“I have decided to suspend all regional funding for Sciences Po until calm and security have been restored at the school,” Valerie Pécresse, the right-wing head of the greater Paris Île-de-France region, said on social media on Monday.
She took aim at “a minority of radicalised people calling for anti-Semitic hatred” and accused hard-left politicians of seeking to exploit the tensions.
Regional support for the Paris-based university includes €1 million earmarked for 2024, a member of Pécresse’s team told AFP.
On Tuesday, the university’s acting administrator, Jean Basseres, said he regretted the decision.
“The Ile-de-France region is an essential partner of Sciences Po, and I wish to maintain dialogue on the position expressed by Mrs Pécresse”, he told French daily Le Monde in an interview published Tuesday.
In an echo of tense demonstrations rocking many top US universities, students at Sciences Po have staged a number of protests, with some students furious over the Israel-Hamas war and ensuing humanitarian crisis in the besieged Palestinian territory of Gaza.
France is home to the world’s largest Jewish population after Israel and the United States, as well as Europe’s biggest Muslim community.
University officials called in police to clear a protest last week. On Monday, police broke up a student protest demanding an end to Israel’s bombardment of Gaza at Sorbonne, another top French university.
Higher Education Minister Sylvie Retailleau said on Tuesday the French government had no plans to suspend funding for Sciences Po.
Speaking to broadcaster France 2, she estimated the state’s funding for the university at €75 million.
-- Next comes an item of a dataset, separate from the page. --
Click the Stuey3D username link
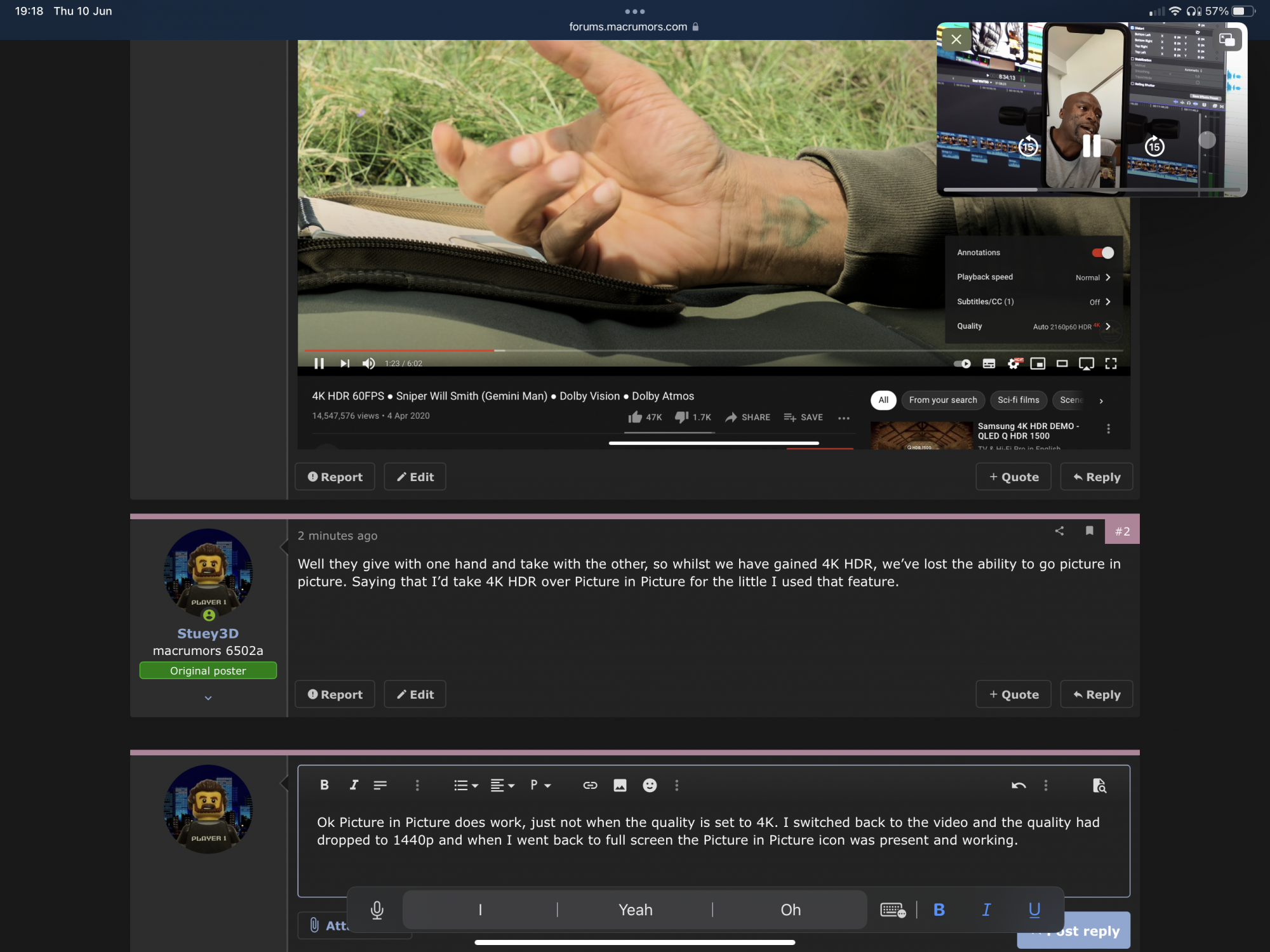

She said there had been “no anti-Semitic remarks” and no violence had been committed during the demonstrations.
Both Basseres and Retailleau also said there were no plans to suspend Sciences Po’s collaboration with universities in Israel.
Critics on the left have denounced Pécresse’s announcement.
“It’s shameful and an absolute scandal,” said Mathilde Panot, the head of hard-left France Unbowed (LFI) deputies in parliament, adding the behaviour of the students was a “credit to the world and a credit to our country”.